Without the pictures, print the lines from the one holding "Where should I" through the last line below, both included, exactly as they stand.
Excerpted records Start Marker
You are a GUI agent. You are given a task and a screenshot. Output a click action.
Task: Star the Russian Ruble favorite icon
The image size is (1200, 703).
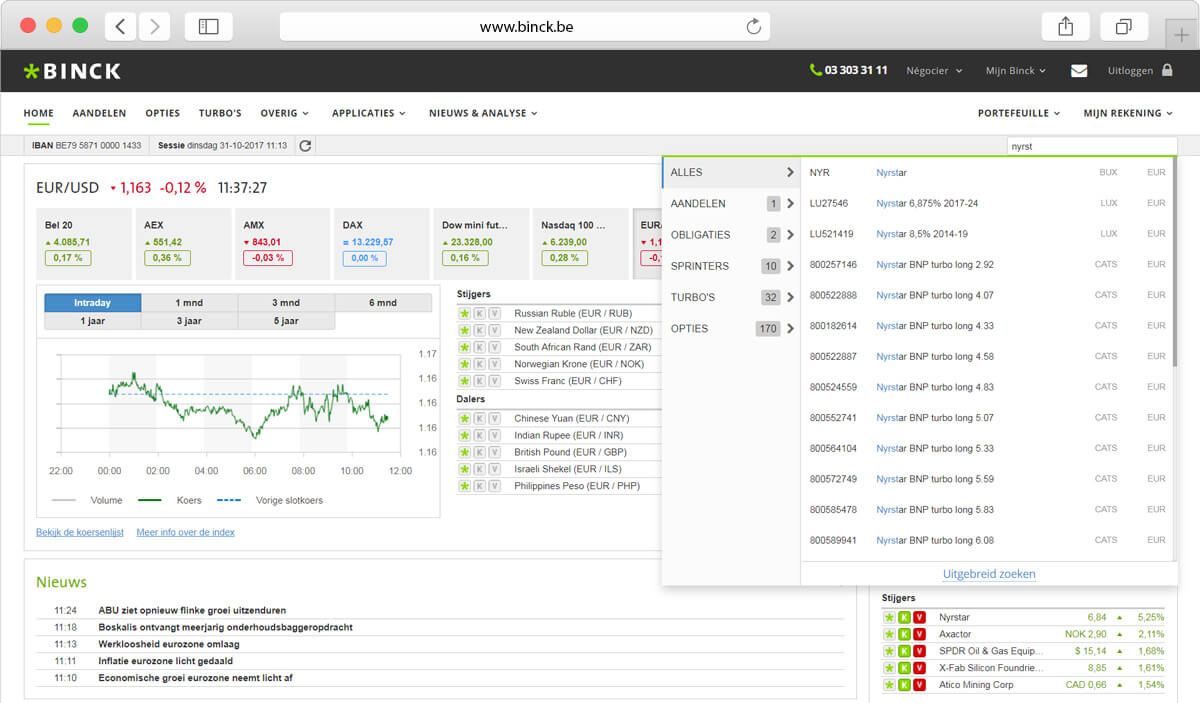click(x=464, y=314)
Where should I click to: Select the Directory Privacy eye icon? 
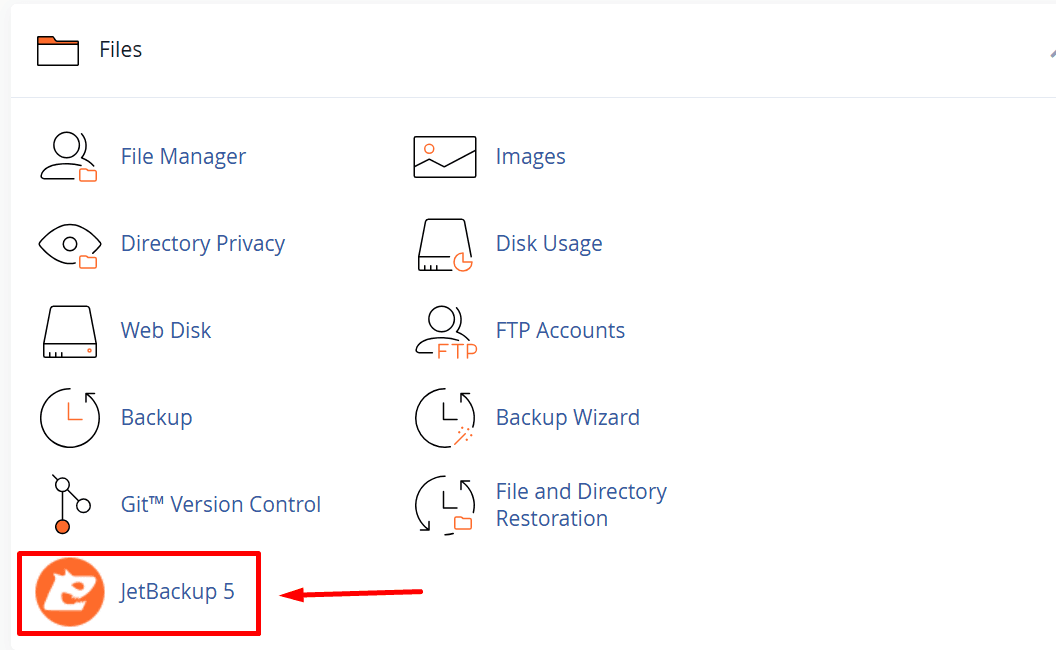(69, 243)

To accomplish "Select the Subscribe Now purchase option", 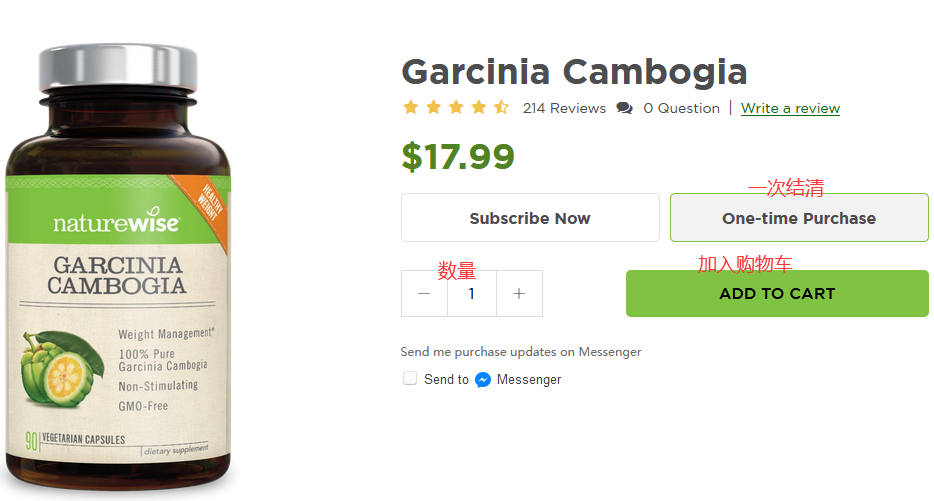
Excerpted records End Marker
Answer for the task:
Where should I click to: Select the Directory Privacy eye icon? 
(69, 243)

To accomplish "Select the Subscribe Now purchase option", 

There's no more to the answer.